Input prices have risen on average over a one-year period, with seed by 6%; fertiliser by 128%; agrochemicals by 18% and fuel by 40 %.
Taking these massive price increases in the 2020-21 season into account, the expenditure proportion of these costs rose from R6 166 to R7 785 (maize), and R4 963 to R6 295 (soya).
(See Figure 1 for a more detailed presentation.)

Altogether, these input price increases will increase the TDAVC proportion of fertiliser, herbicides, pesticides, and fuel costs from 53% to 59% (maize), and 58% to 64% (soya). Resulting in a 26% (maize) and 27% (soya) annual growth increase in their proportion of TDAVC.
In both cases, the ratio of these input costs outweighs those of other costs, especially for the soya production.
Unless food prices rise just as significantly as input prices, farmers will have to forgo a significant portion of their profits as a result of increased input costs. As it stands, it is highly unlikely for all these costs to be redirected into food prices given the complex socio-economic nature of the country.
This scenario will most probably leave farmers with a relatively small food price increase and no choice but to consider other more efficient and low external input sustainable agriculture solutions.
Just to highlight why this is necessary: only 3 out of 16 fertiliser, herbicides, and pesticides products had decreased in price in the last year.

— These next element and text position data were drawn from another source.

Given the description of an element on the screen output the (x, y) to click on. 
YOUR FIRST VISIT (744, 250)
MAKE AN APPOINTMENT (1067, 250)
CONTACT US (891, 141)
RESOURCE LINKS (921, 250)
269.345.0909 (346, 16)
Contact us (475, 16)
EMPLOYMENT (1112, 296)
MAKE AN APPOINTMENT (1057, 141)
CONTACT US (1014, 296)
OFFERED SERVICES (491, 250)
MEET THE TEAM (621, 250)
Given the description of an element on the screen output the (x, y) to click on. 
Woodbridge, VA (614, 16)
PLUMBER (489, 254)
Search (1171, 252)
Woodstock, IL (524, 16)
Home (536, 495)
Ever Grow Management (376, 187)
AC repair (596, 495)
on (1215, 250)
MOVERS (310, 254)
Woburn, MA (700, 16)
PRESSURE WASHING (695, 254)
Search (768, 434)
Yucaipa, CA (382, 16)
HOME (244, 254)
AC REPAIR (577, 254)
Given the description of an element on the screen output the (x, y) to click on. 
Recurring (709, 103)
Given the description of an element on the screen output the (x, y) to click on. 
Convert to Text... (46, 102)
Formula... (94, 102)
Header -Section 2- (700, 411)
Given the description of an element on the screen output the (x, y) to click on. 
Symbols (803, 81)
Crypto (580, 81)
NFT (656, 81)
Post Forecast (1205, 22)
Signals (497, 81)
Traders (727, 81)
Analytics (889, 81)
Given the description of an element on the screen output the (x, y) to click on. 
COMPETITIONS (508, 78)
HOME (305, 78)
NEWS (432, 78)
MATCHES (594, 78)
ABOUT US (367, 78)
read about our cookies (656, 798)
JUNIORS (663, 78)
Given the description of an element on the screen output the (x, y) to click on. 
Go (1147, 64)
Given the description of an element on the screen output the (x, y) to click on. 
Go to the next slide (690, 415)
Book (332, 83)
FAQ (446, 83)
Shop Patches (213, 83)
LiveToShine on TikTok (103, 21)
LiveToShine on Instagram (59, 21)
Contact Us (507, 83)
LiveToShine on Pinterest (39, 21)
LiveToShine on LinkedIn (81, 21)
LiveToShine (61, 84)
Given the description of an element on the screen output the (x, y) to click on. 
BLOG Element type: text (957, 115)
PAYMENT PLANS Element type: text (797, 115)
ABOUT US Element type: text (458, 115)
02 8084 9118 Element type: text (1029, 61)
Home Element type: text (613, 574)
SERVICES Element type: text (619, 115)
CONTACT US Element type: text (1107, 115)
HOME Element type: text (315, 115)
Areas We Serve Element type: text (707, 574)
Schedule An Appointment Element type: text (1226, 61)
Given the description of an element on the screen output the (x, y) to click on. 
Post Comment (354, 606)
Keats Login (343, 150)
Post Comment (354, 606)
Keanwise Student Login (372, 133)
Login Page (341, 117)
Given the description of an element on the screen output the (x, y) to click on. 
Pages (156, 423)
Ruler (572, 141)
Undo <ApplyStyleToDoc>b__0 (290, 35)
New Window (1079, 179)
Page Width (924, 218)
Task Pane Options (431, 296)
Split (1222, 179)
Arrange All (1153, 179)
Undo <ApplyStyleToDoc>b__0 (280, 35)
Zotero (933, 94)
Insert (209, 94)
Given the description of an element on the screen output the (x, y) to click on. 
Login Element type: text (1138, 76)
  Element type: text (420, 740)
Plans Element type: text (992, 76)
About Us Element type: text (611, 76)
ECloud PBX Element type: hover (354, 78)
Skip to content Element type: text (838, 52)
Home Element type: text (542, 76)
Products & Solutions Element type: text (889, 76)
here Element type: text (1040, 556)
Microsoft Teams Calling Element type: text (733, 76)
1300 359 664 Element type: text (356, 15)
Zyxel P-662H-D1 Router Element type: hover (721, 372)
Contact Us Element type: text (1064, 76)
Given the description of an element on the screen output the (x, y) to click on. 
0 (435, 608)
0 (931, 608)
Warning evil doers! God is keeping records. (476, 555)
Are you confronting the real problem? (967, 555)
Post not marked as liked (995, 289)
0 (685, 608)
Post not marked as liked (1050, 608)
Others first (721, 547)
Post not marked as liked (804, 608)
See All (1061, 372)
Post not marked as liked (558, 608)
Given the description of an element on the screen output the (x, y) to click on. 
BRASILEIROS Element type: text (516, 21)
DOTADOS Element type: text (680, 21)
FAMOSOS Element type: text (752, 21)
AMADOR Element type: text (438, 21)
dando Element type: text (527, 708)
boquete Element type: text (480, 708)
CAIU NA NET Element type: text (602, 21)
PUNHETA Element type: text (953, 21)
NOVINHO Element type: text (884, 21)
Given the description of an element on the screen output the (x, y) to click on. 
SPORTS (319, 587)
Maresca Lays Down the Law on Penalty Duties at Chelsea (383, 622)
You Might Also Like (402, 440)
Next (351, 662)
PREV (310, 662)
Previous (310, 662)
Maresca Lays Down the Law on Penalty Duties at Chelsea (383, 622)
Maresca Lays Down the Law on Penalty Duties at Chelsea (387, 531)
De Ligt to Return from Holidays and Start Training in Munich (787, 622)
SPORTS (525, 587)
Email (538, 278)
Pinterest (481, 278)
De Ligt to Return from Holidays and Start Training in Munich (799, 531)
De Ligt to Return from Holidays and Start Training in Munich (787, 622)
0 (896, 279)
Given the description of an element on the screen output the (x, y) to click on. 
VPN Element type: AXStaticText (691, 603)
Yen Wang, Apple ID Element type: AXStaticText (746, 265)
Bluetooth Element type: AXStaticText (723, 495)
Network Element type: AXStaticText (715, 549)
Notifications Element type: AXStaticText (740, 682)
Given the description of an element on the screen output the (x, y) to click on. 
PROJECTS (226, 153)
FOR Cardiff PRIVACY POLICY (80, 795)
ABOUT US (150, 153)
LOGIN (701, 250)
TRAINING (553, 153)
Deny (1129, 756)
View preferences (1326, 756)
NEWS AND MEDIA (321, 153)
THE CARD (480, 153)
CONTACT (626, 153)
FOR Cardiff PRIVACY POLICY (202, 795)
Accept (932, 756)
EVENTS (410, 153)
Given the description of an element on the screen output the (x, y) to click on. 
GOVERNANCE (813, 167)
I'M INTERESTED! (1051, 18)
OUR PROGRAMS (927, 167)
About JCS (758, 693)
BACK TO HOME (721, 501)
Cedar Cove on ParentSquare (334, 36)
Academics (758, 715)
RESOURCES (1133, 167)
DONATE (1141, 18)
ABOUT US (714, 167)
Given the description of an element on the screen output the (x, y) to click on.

Lower costs, bigger profit margins
Farmers, now more than ever, need to take a step further in considering a conversion to conservation agriculture, which has worldwide proof that it is an appropriate low external input sustainable agriculture solution.
In a typical conservation agriculture production system of the same farm as described above, the initial fertiliser, herbicides, pesticides, and fuel input costs could be significantly lower than those of a conventional production.
As such, the price increases will not nearly have a similar magnitude of impact as in conventional production.
In addition to the lower production costs, adopting conservation agriculture principles such as no, or minimum till, soil cover and diversity, guarantees a reduction in mechanical tillage and agrochemical practices. This happens through the restoration of soil health and the resulting reduction in the quantity and cost of fertilisers, herbicides, pesticides and fuel.
The combination and implementation of all conservation agriculture principles can eventually result in significant cost savings, stabilise yields, and improve profit margins.
- Mary Maluleke is a junior resource economist with ASSET Research, currently involved with a conservation agriculture project led by Hendrik Smith. In 2019, she obtained a Master of Commerce degree in economics from Rhodes University.